▶ _Problem details_
The lines to reproduce from the material below are those from the one containing "Select the Best Value banner" through the one containing "Task: Buy PRIM Meteorite with Nakup ihned", both included; write them out exactly and add nothing.

▶ _Records to process_
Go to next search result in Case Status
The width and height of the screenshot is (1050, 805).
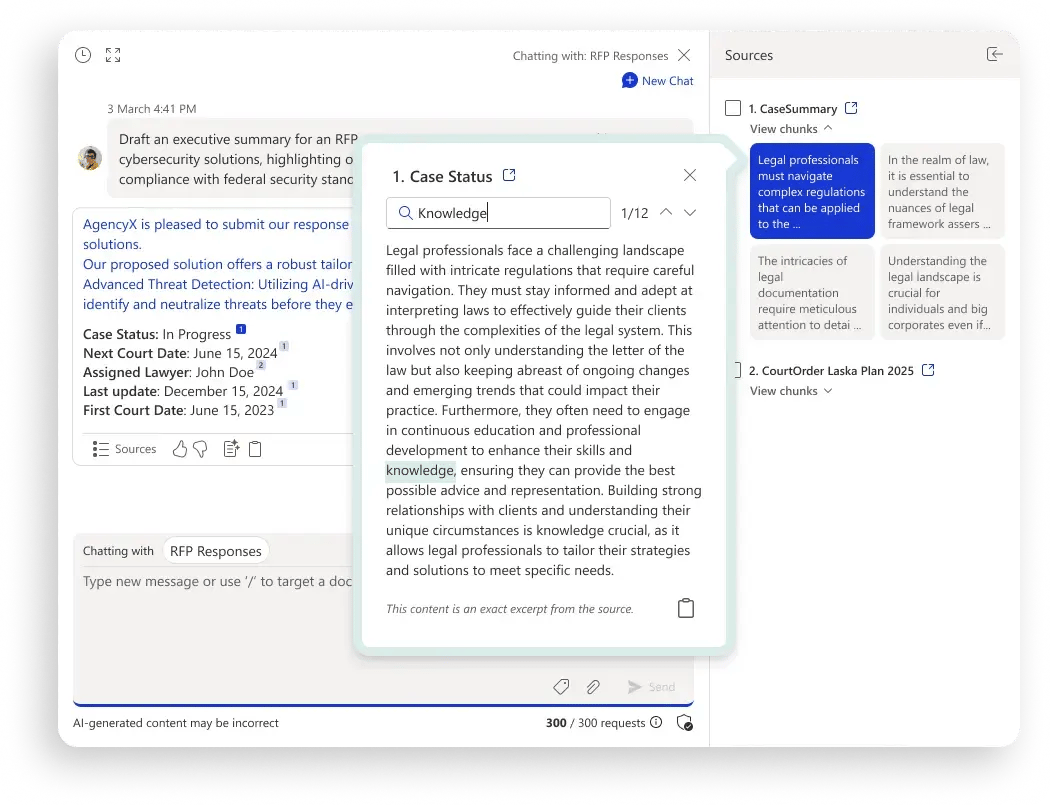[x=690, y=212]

==

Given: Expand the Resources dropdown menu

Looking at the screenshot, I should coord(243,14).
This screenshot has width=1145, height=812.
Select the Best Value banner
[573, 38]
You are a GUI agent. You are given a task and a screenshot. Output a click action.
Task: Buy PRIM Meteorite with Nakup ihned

▶ _Problem solution_
Select the Best Value banner
[573, 38]
You are a GUI agent. You are given a task and a screenshot. Output a click action.
Task: Buy PRIM Meteorite with Nakup ihned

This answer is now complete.